- ASSIGNED TASK:
Your task is to output every record exactly as it is given.

*** DATA FOR REVIEW ***

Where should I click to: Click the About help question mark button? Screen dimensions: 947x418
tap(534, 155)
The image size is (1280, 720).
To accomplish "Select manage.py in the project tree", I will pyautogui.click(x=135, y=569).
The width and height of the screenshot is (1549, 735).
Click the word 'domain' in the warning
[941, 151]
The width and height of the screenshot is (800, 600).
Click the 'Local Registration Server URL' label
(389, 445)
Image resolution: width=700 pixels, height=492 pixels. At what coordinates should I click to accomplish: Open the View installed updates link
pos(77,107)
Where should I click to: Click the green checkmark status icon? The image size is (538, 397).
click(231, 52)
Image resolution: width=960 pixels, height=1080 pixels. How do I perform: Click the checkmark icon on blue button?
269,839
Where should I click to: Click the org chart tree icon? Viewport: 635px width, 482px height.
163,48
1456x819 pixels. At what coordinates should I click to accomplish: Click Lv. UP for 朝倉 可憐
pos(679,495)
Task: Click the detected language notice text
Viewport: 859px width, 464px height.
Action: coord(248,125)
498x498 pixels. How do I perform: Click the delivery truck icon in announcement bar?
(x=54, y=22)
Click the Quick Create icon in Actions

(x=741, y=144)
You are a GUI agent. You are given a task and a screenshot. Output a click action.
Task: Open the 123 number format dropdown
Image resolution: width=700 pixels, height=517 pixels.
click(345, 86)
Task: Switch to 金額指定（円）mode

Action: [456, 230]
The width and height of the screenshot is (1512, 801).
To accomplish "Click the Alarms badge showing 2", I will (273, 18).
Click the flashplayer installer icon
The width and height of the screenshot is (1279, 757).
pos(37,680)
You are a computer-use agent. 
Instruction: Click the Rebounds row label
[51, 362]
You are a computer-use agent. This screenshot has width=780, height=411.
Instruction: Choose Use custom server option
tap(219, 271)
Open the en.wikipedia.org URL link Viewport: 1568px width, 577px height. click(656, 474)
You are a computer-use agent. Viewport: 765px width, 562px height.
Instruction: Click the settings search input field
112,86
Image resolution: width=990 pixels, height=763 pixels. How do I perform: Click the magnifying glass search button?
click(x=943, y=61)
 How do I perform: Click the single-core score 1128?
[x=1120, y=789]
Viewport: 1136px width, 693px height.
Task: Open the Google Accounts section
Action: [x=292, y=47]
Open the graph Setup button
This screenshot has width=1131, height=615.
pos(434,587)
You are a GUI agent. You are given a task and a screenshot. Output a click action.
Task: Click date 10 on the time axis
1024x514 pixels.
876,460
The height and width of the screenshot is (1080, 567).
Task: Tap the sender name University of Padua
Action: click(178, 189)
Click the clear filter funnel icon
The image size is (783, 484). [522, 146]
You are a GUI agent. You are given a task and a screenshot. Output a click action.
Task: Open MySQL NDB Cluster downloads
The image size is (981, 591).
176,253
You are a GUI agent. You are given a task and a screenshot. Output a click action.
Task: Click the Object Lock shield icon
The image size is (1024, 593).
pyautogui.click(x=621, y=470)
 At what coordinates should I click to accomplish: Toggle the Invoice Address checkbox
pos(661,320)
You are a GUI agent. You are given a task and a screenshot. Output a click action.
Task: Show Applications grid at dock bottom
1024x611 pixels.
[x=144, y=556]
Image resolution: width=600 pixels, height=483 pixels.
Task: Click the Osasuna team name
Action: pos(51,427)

*** End of DATA FOR REVIEW ***

- EXERCISE SOLUTION:
Where should I click to: Click the About help question mark button? Screen dimensions: 947x418
tap(534, 155)
The image size is (1280, 720).
To accomplish "Select manage.py in the project tree", I will pyautogui.click(x=135, y=569).
The width and height of the screenshot is (1549, 735).
Click the word 'domain' in the warning
[941, 151]
The width and height of the screenshot is (800, 600).
Click the 'Local Registration Server URL' label
(389, 445)
Image resolution: width=700 pixels, height=492 pixels. At what coordinates should I click to accomplish: Open the View installed updates link
pos(77,107)
Where should I click to: Click the green checkmark status icon? The image size is (538, 397).
click(231, 52)
Image resolution: width=960 pixels, height=1080 pixels. How do I perform: Click the checkmark icon on blue button?
269,839
Where should I click to: Click the org chart tree icon? Viewport: 635px width, 482px height.
163,48
1456x819 pixels. At what coordinates should I click to accomplish: Click Lv. UP for 朝倉 可憐
pos(679,495)
Task: Click the detected language notice text
Viewport: 859px width, 464px height.
Action: coord(248,125)
498x498 pixels. How do I perform: Click the delivery truck icon in announcement bar?
(x=54, y=22)
Click the Quick Create icon in Actions

(x=741, y=144)
You are a GUI agent. You are given a task and a screenshot. Output a click action.
Task: Open the 123 number format dropdown
Image resolution: width=700 pixels, height=517 pixels.
click(345, 86)
Task: Switch to 金額指定（円）mode

Action: [456, 230]
The width and height of the screenshot is (1512, 801).
To accomplish "Click the Alarms badge showing 2", I will (273, 18).
Click the flashplayer installer icon
The width and height of the screenshot is (1279, 757).
pos(37,680)
You are a computer-use agent. 
Instruction: Click the Rebounds row label
[51, 362]
You are a computer-use agent. This screenshot has width=780, height=411.
Instruction: Choose Use custom server option
tap(219, 271)
Open the en.wikipedia.org URL link Viewport: 1568px width, 577px height. click(656, 474)
You are a computer-use agent. Viewport: 765px width, 562px height.
Instruction: Click the settings search input field
112,86
Image resolution: width=990 pixels, height=763 pixels. How do I perform: Click the magnifying glass search button?
click(x=943, y=61)
 How do I perform: Click the single-core score 1128?
[x=1120, y=789]
Viewport: 1136px width, 693px height.
Task: Open the Google Accounts section
Action: [x=292, y=47]
Open the graph Setup button
This screenshot has width=1131, height=615.
pos(434,587)
You are a GUI agent. You are given a task and a screenshot. Output a click action.
Task: Click date 10 on the time axis
1024x514 pixels.
876,460
The height and width of the screenshot is (1080, 567).
Task: Tap the sender name University of Padua
Action: click(178, 189)
Click the clear filter funnel icon
The image size is (783, 484). [522, 146]
You are a GUI agent. You are given a task and a screenshot. Output a click action.
Task: Open MySQL NDB Cluster downloads
The image size is (981, 591).
176,253
You are a GUI agent. You are given a task and a screenshot. Output a click action.
Task: Click the Object Lock shield icon
The image size is (1024, 593).
pyautogui.click(x=621, y=470)
 At what coordinates should I click to accomplish: Toggle the Invoice Address checkbox
pos(661,320)
You are a GUI agent. You are given a task and a screenshot. Output a click action.
Task: Show Applications grid at dock bottom
1024x611 pixels.
[x=144, y=556]
Image resolution: width=600 pixels, height=483 pixels.
Task: Click the Osasuna team name
Action: pos(51,427)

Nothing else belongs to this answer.